Any help is valuable and highly appreciated.
Best Answer
I think your conclusion is not entirely correct; we looked at a period of 28 years which has $7 \cdot 1461$ days. Furthermore, the amount of 13th days in this time frame is only $28 \cdot 12 = 336$. So, the probability that Friday the 13th occurs would be $$\frac{48}{336} = \frac 1 7.$$ We can also see this without calculations, but by symmetry of your argument. Let $Y_{\text{Mon}}$ be the amount of Friday the 13ths in a common year that starts on a Monday, and let $L_{\text{Mon}}$ be the amount of Friday the 13ths in a leap year that starts on a Monday (and similarly for the other days). As you noticed, we indeed have $$\text{# Friday the 13th in $28$ years} = 3 (Y_{\text{Mon}} + Y_{\text{Tue}} + Y_{\text{Wed}} + Y_{\text{Thu}} + Y_{\text{Fri}} + Y_{\text{Sat}} + Y_{\text{Sun}}) + L_{\text{Mon}} + L_{\text{Tue}} + L_{\text{Wed}} + L_{\text{Thu}} + L_{\text{Fri}} + L_{\text{Sat}} + L_{\text{Sun}}.$$ However, if we would look at any other day (for example Thursday the 13th) and denote those variables by $Y'$ and $L'$, we would observe that for example $Y'_{\text{Mon}} = Y_{\text{Tue}}$. We only permute the $Y$ values and permute the $L$ values, so the summation stated above does not change. Hence, the probability that the 13th of the month occurs on some day is the same for all days.

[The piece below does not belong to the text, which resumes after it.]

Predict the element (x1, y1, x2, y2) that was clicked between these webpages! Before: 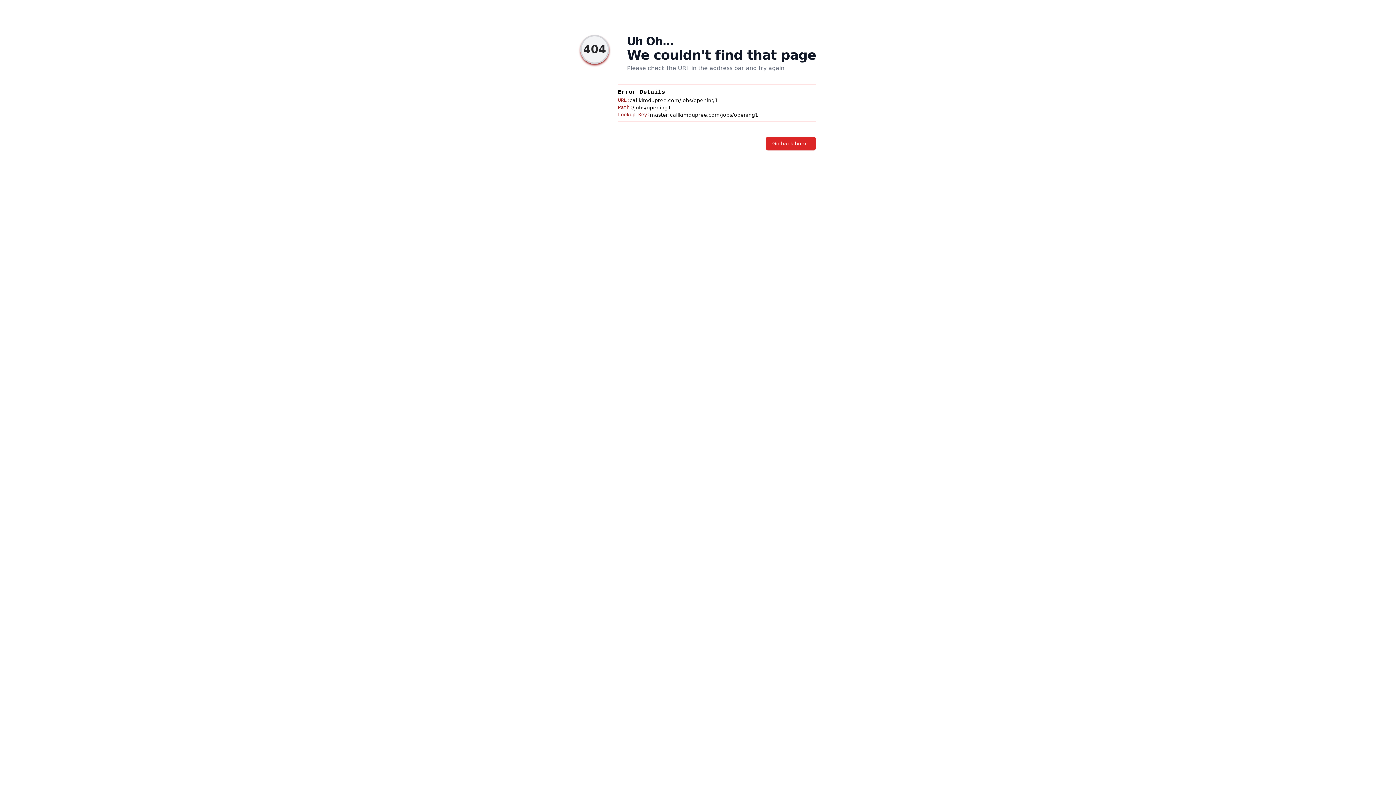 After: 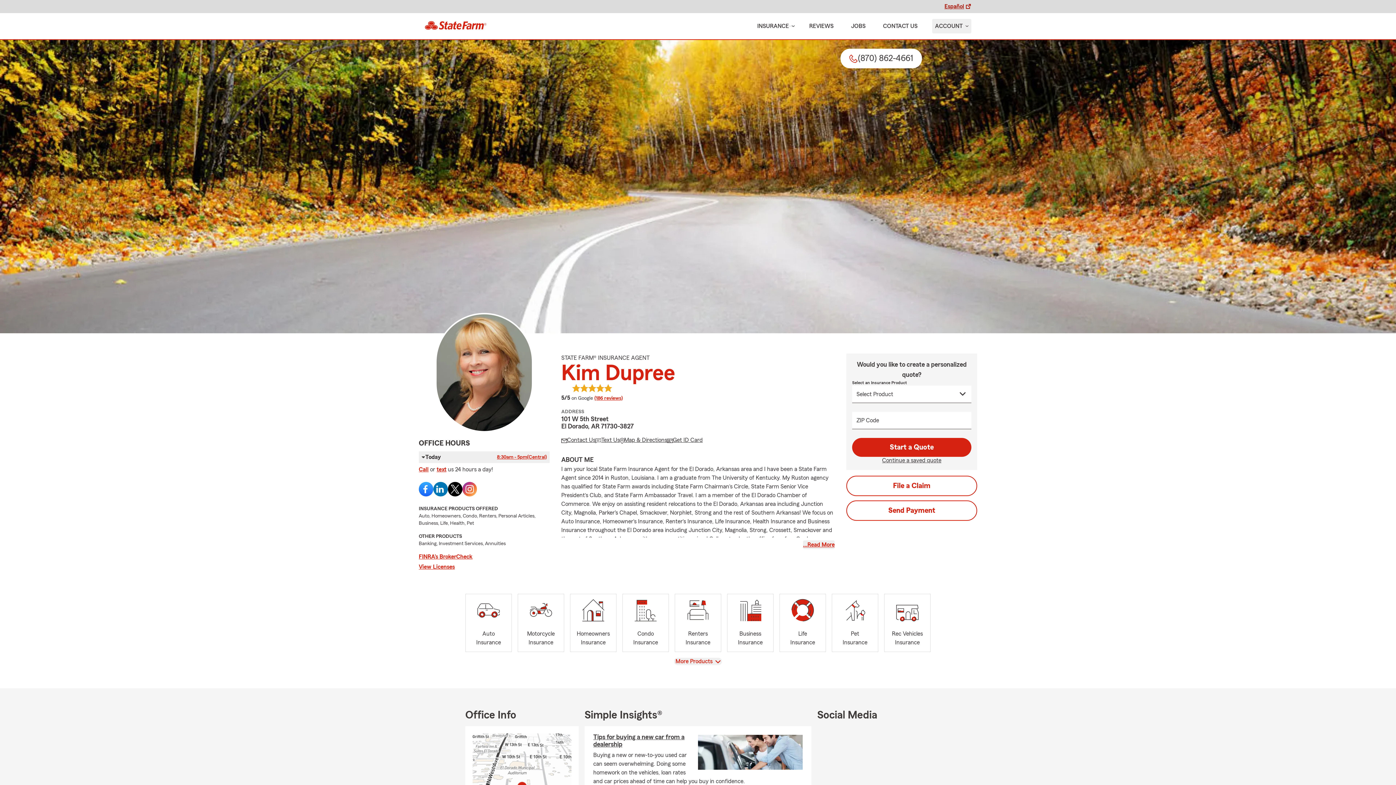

The reason why this symmetry argument works, is because our calendar repeats each four years, but we cannot divide the amount of days in four years (1461) by 7. This means that the next period of four days starts at another day of the week. For example because 7 is prime, it means that we will only end up in exactly the same situation after 28 years.
Now let's take the special cases of the Gregorian Calendar into account. It repeats every 400 years (a year that is divisible by 100 is not a leap year, except if it is also divisible by 400). In that time frame, we have 303 common years and 97 leap years, which adds up to 146097 days which actually is divisible by 7! That does not directly imply that the probability of Friday the 13th is larger, but it does imply that our argument by symmetry no longer works. If you work out the summation for a period of 400 years, I would not be surprised if you would indeed observe that the 13th of a month is more likely to be on a Friday.